(ESERCIZI):
A - Elenca tutti i titoli di libri che compaiono nel brano.
B - Ricopia dal brano la parte che va da "Infatti, nella prima" a "richiamo della foresta.", estremi compresi.

(TESTO DI RIFERIMENTO):
▬▬▬▬▬▬▬▬▬▬
Non ricordo chi mi dette quel libro. Forse mio padre, forse mia madre. Ma ricordo che aveva la copertina rossa e che stava, insieme a molti altri libri dalla copertina rossa, in un mobile con gli sportelli di vetro. I libri, a quel tempo, erano i miei balocchi. E il mobile con gli sportelli di vetro era il mio paradiso proibito perché la mamma non mi permetteva di aprirlo. «Sono libri del babbo, sono libri da grandi, non da bambini» diceva. La mamma era convinta che più a lungo un bambino resta bambino, meglio è. Così selezionava con molto rigore ciò che leggevo, mi consentiva soltanto quel che giudicava innocuo per l’innocenza di una dodicenne: De Amicis, Salgari, Verne. E, a suo parere, il mobile con gli sportelli di vetro conteneva pericoli, insidie: Guerra e pace, Delitto e castigo, Le memorie di Casanova. Quest’ultime addirittura illustrate con disegni inquietanti. Lo avrei saputo dopo, da grande.
Infatti, nella prima fila, quei titoli non si scorgevan nemmeno. Nella prima fila c’erano esclusivamente i volumi con la copertina rossa e su quelli, non su gli altri, sognavo. Erano belli perché erano misteriosi. E perché, quasi sempre, il nome dell’autore era un nome che si pronunciava come un colpo di tosse e poi come una linguata: Jack London.
Proprio di fronte al paradiso proibito stava il mio divano-letto, e quel giorno ero malata. D’un tratto qualcuno aprì lo sportello, disse leggi-questo-qui, e un libro con la copertina rossa cadde tra le mie mani. Lo afferrai con l’avidità con cui si afferra un regalo atteso troppo a lungo. Era un libro di Jack London, Il richiamo della foresta.
▬▬▬▬▬▬▬▬▬▬
(VOCI DEL DATASET):
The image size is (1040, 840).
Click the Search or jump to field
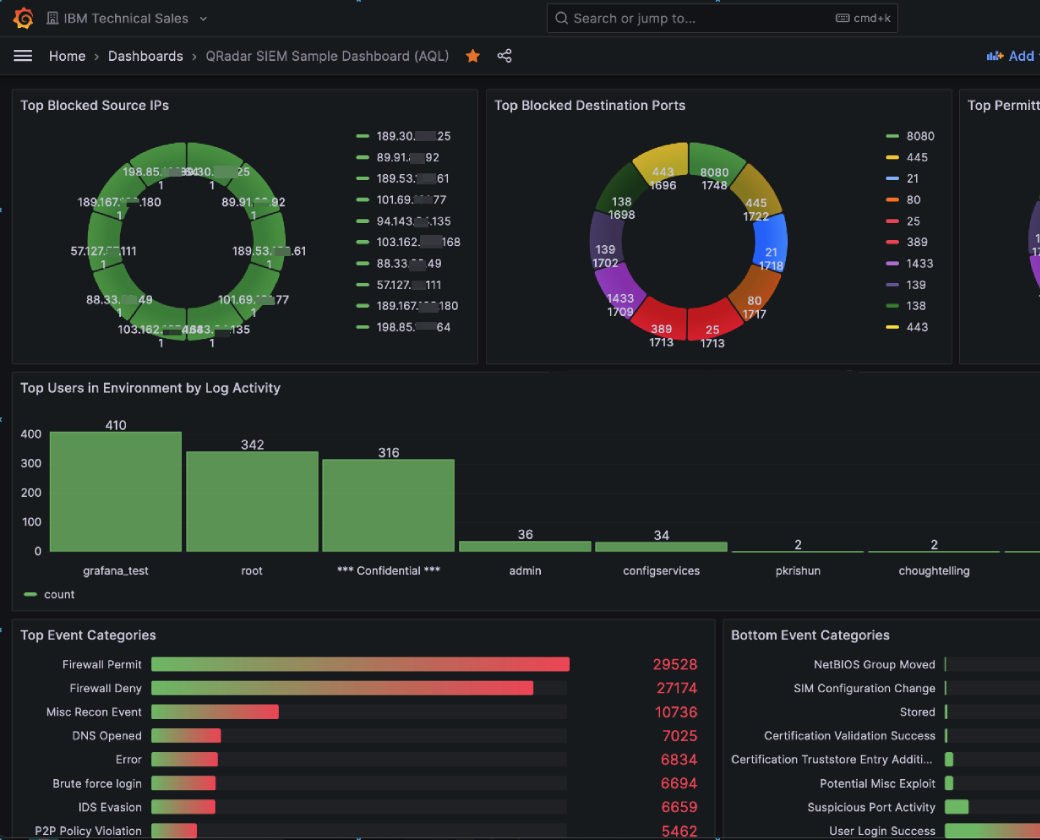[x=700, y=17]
▬▬▬▬▬▬▬▬▬▬
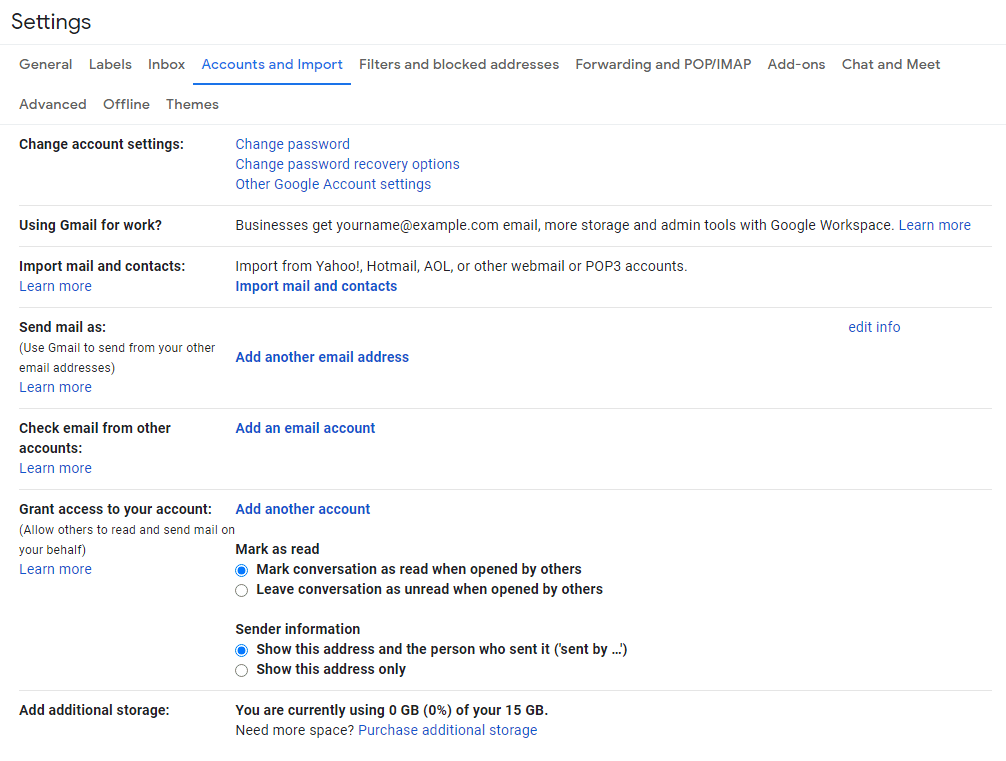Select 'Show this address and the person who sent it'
▬▬▬▬▬▬▬▬▬▬
(RISPOSTE ATTESE):
A -
- Guerra e pace
- Delitto e castigo
- Le memorie di Casanova
- Il richiamo della foresta

B -
Infatti, nella prima fila, quei titoli non si scorgevan nemmeno. Nella prima fila c’erano esclusivamente i volumi con la copertina rossa e su quelli, non su gli altri, sognavo. Erano belli perché erano misteriosi. E perché, quasi sempre, il nome dell’autore era un nome che si pronunciava come un colpo di tosse e poi come una linguata: Jack London.
Proprio di fronte al paradiso proibito stava il mio divano-letto, e quel giorno ero malata. D’un tratto qualcuno aprì lo sportello, disse leggi-questo-qui, e un libro con la copertina rossa cadde tra le mie mani. Lo afferrai con l’avidità con cui si afferra un regalo atteso troppo a lungo. Era un libro di Jack London, Il richiamo della foresta.